DOCUMENT EXCERPT:
"""

Before I go too deep into this topic, let me share a little bit about myself. I am a Sr. Cloud Architect with over 14 years of experience in data engineering. Early in my career, I was an ETL Developer, but quickly became fascinated with data engineering. My cloud journey started with Google Cloud Platform in 2017 and there was no turning back since.
So let me be blunt, if you are an UX UI developer or a system/database administrator or an application developer and want to become a data engineer in a brief period say 100 days, aint gonna happen! This post is specifically for folks who have exposure to Data/ETL/ELT/ESB platforms on legacy applications and are eager to move to cloud. I see many candidates clearing a bunch of cloud certifications and call themselves data engineers. However, data is one of the most complex pieces of any organization. Let’s say you are parsing a STRING “Hello World!” There are many questions you need to answer to parse the string correctly.
- Is it in EBCIDIC, ASCII or UNICODE format?
- If it’s Unicode, what type of Unicode is it, UTF-8?
- Is it big-endian or little-endian format?
- Where is the string source from? DOS or UNIX System or MAINFRAME?
- If it’s source from a file, what is it’s RFC standard?
Most important thing is that you should know to ask these questions. These are not taught to you in any data engineering course. We learn it from experience and even then, many seasoned data engineers are not exposed to such complex scenarios. I am not discouraging folks with non-data engineering background from becoming a cloud data engineer, instead you might need more than 100 days, maybe a few years to get there.
With that context let’s jump right in. Before we talk about Cloud Data Engineering, lets understand Cloud Architecture.
Cloud architecture is one of those buzz words we often hear these days. Cloud architect is really a systems architect who identifies the right infrastructure for an application. But the difference ends there, imagine owning a car vs riding on an uber?

"""

RECORDED DATA:

"""

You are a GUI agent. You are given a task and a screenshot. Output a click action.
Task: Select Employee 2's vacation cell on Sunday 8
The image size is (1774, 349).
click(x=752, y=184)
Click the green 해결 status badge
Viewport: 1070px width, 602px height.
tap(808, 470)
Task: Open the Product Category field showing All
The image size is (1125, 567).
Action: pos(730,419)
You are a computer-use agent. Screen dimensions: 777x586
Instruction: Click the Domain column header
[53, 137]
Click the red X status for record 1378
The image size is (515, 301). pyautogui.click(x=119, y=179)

"""
"""

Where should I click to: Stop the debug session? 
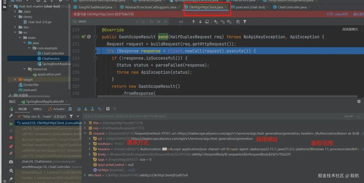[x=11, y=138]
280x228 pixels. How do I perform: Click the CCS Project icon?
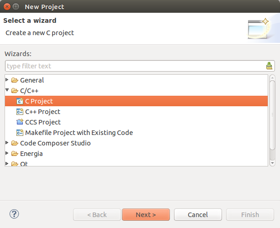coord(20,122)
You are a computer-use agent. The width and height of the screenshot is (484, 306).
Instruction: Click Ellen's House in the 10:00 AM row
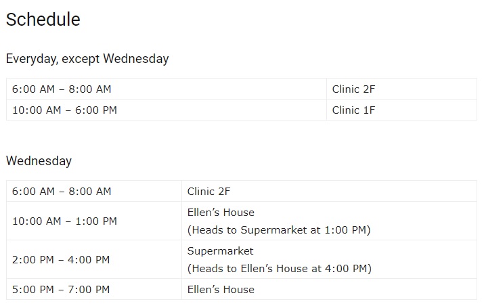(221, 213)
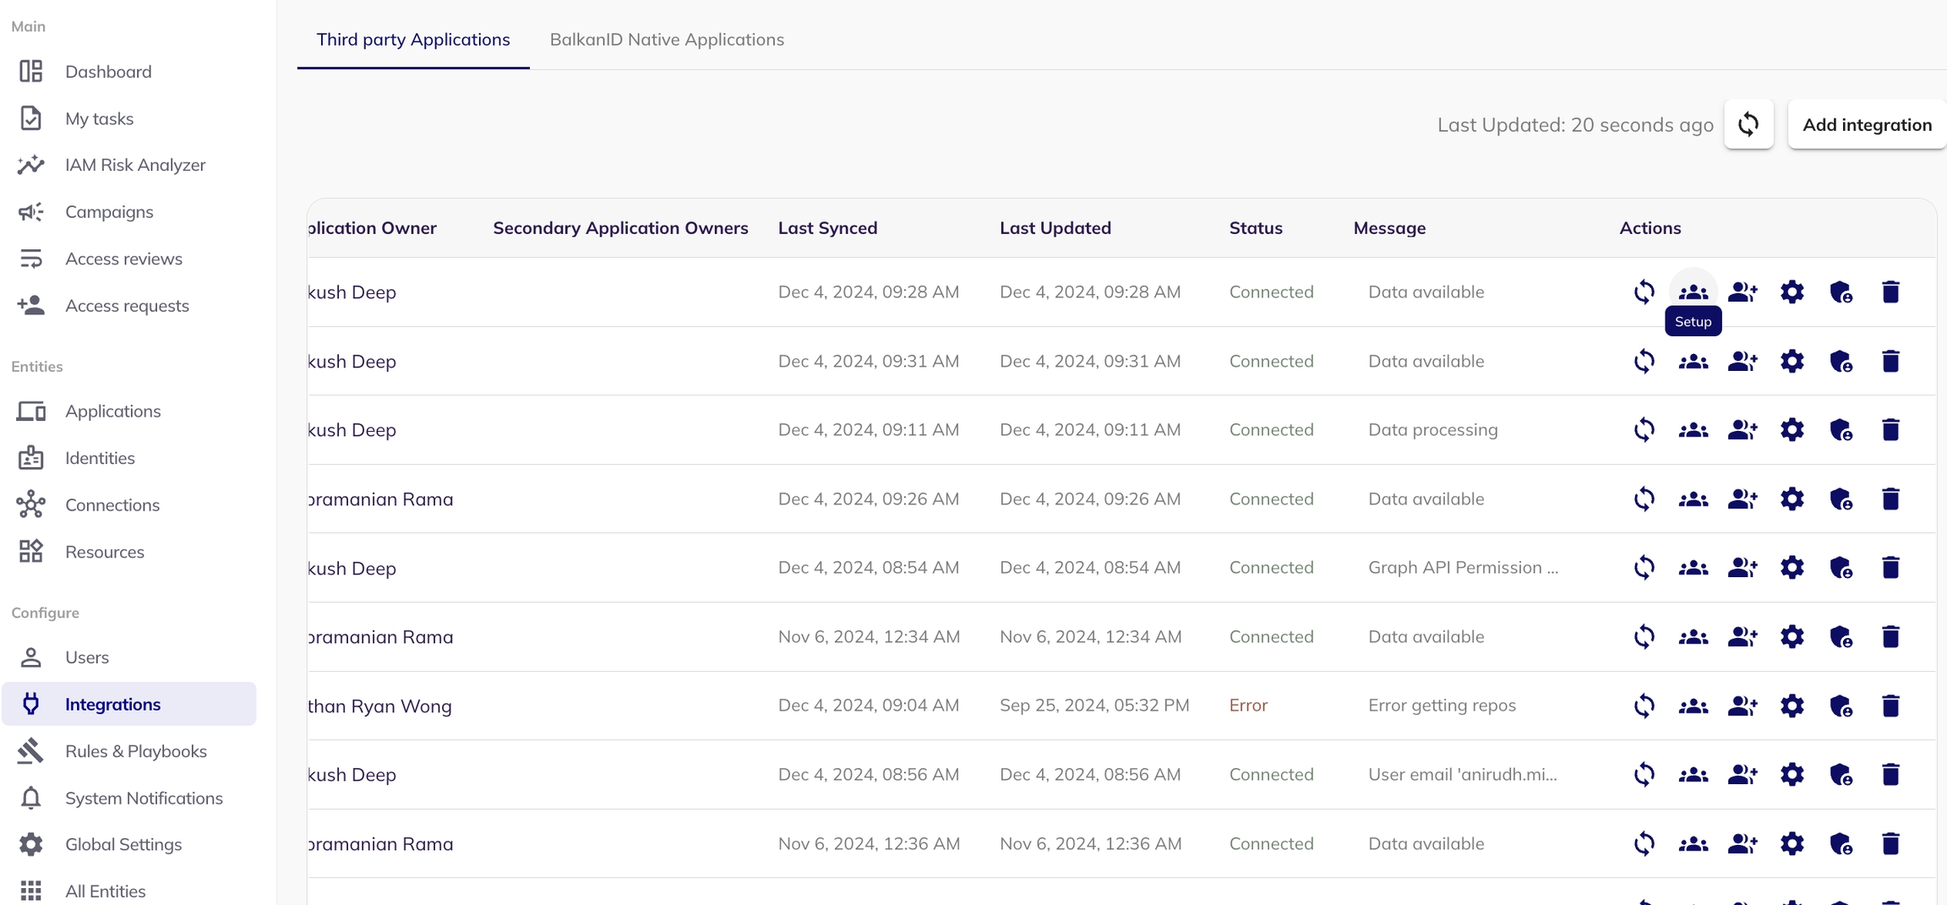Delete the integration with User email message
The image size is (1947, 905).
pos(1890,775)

"""
"""

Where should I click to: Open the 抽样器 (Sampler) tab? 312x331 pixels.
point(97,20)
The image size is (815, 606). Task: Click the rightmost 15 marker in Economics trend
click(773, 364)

"""

THINGS TO DO:
- 1) In the cloud data engineering post, in what year did the writer's cloud journey begin, and on which platform?
- 2) Repeat the lines of the records, starting with the line that contains "You are a GUI" and going on through the line that contains "The image size is (515, 301).".
The cloud data engineering post and the records are unrelated material.

RESPONSES IN ORDER:
- 1) It began in 2017 on Google Cloud Platform.

- 2)
You are a GUI agent. You are given a task and a screenshot. Output a click action.
Task: Select Employee 2's vacation cell on Sunday 8
The image size is (1774, 349).
click(x=752, y=184)
Click the green 해결 status badge
Viewport: 1070px width, 602px height.
tap(808, 470)
Task: Open the Product Category field showing All
The image size is (1125, 567).
Action: pos(730,419)
You are a computer-use agent. Screen dimensions: 777x586
Instruction: Click the Domain column header
[53, 137]
Click the red X status for record 1378
The image size is (515, 301). pyautogui.click(x=119, y=179)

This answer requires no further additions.